The first part of that rationale—that anyone could seriously represent Romney as moderate–is the more fundamental problem. Romney, Gingrich and Santorum all represent trickle-down. Some slight variation on social issues, if any, affects only their ability to represent their counter-constructive rich-get-richer economic/monetary policy. It does not affect the policy itself.

Trickle-down theory explained

But this post continues to address the second part—the idea that Santorum would beat Romney one-on-one. As previously written, with or without Gingrich, the GOP contest would still be a contest of greater population density versus less population density, for the most part. The GOP primaries have established that the dividing line for the Romney-Santorum-Gingrich-Paul foursome is rural appeal versus metropolitan/suburban appeal. Santorum has taken more of the less populated counties, and he has taken states where rural and small-town counties and congressional districts outweigh metropolitan areas and suburbs, the most prominent example being Alabama and Mississippi.

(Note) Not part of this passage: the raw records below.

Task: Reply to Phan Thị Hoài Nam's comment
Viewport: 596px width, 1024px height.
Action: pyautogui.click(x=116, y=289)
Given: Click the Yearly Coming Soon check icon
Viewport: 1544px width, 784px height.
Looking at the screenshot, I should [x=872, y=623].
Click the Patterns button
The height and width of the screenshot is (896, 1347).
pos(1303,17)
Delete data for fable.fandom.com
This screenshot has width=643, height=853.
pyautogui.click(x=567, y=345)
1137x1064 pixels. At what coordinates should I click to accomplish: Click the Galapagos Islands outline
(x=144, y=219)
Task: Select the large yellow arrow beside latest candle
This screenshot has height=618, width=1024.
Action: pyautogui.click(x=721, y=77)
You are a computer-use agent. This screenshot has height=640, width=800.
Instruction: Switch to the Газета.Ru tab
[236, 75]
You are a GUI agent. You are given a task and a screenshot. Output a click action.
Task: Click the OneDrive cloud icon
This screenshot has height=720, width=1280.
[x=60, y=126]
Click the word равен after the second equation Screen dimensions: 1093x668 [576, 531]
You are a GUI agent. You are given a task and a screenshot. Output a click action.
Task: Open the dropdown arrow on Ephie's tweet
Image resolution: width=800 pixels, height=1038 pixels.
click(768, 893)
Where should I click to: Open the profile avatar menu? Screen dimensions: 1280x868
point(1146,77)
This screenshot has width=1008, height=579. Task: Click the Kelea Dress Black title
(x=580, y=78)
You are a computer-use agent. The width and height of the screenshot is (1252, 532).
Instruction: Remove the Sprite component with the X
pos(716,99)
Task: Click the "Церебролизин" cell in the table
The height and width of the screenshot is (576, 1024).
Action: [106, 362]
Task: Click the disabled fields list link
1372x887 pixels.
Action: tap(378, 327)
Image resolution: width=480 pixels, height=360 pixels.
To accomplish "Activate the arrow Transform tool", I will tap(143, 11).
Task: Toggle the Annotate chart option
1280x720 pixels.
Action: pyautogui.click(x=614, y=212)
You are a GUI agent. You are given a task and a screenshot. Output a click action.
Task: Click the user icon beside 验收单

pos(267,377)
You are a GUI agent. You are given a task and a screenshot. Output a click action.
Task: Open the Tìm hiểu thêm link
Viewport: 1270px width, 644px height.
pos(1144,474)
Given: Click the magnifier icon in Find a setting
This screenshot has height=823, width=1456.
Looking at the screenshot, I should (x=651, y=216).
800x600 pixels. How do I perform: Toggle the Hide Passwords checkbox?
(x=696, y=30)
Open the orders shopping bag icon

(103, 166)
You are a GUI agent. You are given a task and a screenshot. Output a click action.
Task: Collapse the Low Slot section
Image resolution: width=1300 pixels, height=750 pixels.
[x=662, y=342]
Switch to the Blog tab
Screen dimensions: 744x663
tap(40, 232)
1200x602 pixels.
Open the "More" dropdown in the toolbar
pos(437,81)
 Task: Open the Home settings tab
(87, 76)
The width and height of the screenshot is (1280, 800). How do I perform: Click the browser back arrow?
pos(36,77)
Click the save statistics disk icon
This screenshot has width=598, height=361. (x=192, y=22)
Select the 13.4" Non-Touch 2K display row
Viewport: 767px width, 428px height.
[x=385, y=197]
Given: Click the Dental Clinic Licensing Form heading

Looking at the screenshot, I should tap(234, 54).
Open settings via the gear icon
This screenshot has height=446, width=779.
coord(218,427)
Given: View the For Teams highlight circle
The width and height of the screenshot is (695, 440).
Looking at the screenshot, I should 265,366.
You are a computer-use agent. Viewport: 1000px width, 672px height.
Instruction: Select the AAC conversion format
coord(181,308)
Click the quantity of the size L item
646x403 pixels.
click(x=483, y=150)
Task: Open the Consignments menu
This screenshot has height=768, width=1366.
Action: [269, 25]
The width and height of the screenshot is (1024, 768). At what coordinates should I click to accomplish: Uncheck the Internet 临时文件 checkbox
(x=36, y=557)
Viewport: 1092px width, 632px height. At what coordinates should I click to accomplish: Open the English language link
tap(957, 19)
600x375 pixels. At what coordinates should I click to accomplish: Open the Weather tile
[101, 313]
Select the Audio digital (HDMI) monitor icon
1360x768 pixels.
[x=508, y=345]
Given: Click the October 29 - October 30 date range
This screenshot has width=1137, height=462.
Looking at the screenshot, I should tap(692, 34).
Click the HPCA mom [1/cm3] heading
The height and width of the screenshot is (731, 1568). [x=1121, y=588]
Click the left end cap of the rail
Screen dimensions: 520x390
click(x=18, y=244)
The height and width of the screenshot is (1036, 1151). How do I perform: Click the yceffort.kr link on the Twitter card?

Thus in this metric it is Santorum, not Romney, who has been contending against a divided field. Romney, Gingrich and Paul have been dividing the more populated areas.

The candidates

Sure enough—and I consider my view vindicated, here—a new Gallup poll of Gingrich voters released Friday shows that Santorum would not get a majority of them. If the poll is accurate, he would not get even a plurality. The poll, reported here and here and here and here among other places, is pretty definitive. In fact, most of the reporting thus far softens the result a bit. If Gingrich left the race, according to this snapshot, a hefty majority of his supporters would not go to Santorum: Santorum 39 percent, anyone else or no opinion 61 percent. Among named candidates, Romney would get according to the same poll 40 percent.  In other words, Santorum would get a minority of Gingrich voters.

Why would anyone be surprised at this?

GOP candidates explained

Back to the primary campaign

As previously written, there are more people in areas of greater population density than in areas of less population density. The race is not equal, and not only because of Romney’s vast financing and organization.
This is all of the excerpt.